[本文]
● ● ● ●

体温が高いと血液の流れがよくなり、免疫も高まることが知られています。体温が1℃高くなると免疫力は5〜6倍も高まると伝えられていますが、今の体温から1℃高まることで誰もが同じように免疫力が高まるわけではありません。
基準となる体温があって、それよりも低かったら、1℃の高まりでは足りなくなります。そのことが伝わっていないと、体温を高める効果が得られにくくなります。
その基準となる体温は36.5℃で、そこから1℃となると37.5℃となり、これでは熱が出ている状態になる人も少なくありません。風邪をひくと体温が上がるのは、免疫細胞の働きを高めるためのことで、免疫細胞の白血球やリンパ球が原因となる菌やウイルスを退治したら、体温は元の状態に戻っていきます。
解熱剤を使って熱を下げることは、かえって治りにくくなると説明されることがあるのは、こういった理由があるからです。
なぜ感染すると体温が上がるのかという理由ですが、白血球からサイトカインという生理活性物質が分泌されるからで、そのうちにプロスタグランジンには体温調整中枢を刺激して、体温を保つための設定温度を上昇させる仕組みがあるからです。
それだけ体温の保持は重要であるので、全身の細胞で作り出されたエネルギーの多くは体温を高めるために使われています。1日に必要なエネルギーのうち70%ほどは基礎代謝で、生命維持のために使われています。そのほかの活動代謝は約20%、食後の体熱産生は約10%となっています。
基礎代謝のうち約70%は体熱を作り出すために使われているので、「70%×70%=49%」となり、1日の消費エネルギー量の半分ほどは体温の保持に使われていることになります。

● ● ● ●

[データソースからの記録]

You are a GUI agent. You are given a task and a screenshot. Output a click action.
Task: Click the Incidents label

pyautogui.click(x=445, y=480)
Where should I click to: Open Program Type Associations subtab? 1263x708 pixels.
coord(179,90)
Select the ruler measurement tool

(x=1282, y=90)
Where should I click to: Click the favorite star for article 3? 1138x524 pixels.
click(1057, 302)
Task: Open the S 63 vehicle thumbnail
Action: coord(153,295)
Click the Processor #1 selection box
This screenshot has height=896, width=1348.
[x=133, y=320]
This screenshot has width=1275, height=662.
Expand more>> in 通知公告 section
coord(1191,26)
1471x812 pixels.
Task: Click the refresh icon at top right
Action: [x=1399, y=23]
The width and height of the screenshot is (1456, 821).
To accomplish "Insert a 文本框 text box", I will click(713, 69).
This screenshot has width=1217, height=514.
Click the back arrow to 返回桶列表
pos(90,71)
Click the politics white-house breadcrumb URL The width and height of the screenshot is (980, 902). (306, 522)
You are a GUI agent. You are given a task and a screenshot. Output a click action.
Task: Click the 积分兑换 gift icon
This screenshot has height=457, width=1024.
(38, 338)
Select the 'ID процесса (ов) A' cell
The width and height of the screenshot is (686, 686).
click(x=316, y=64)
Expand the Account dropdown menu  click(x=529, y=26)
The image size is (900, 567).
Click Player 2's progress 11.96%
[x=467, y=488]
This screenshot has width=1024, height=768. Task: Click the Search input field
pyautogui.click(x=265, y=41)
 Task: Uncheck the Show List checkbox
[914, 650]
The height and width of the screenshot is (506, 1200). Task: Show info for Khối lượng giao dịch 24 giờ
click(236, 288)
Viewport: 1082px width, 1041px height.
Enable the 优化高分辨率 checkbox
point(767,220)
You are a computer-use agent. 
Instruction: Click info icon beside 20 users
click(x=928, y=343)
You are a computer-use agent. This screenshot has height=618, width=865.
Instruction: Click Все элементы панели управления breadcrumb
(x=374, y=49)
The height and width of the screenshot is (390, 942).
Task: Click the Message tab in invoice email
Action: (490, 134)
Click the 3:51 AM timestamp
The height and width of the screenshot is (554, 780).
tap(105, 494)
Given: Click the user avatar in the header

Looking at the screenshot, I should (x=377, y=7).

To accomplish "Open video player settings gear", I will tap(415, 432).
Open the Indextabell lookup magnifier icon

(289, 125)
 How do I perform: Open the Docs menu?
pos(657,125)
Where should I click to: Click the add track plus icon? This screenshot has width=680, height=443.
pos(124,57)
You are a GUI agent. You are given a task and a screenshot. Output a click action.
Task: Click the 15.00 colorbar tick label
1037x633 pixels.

● ● ● ●

[課題について]
体温と免疫についての本文のうち、「解熱剤を使って熱を下げること」から「させる仕組みがあるからです。」までの部分をすべて書き写してください。

[課題の結果]
解熱剤を使って熱を下げることは、かえって治りにくくなると説明されることがあるのは、こういった理由があるからです。
なぜ感染すると体温が上がるのかという理由ですが、白血球からサイトカインという生理活性物質が分泌されるからで、そのうちにプロスタグランジンには体温調整中枢を刺激して、体温を保つための設定温度を上昇させる仕組みがあるからです。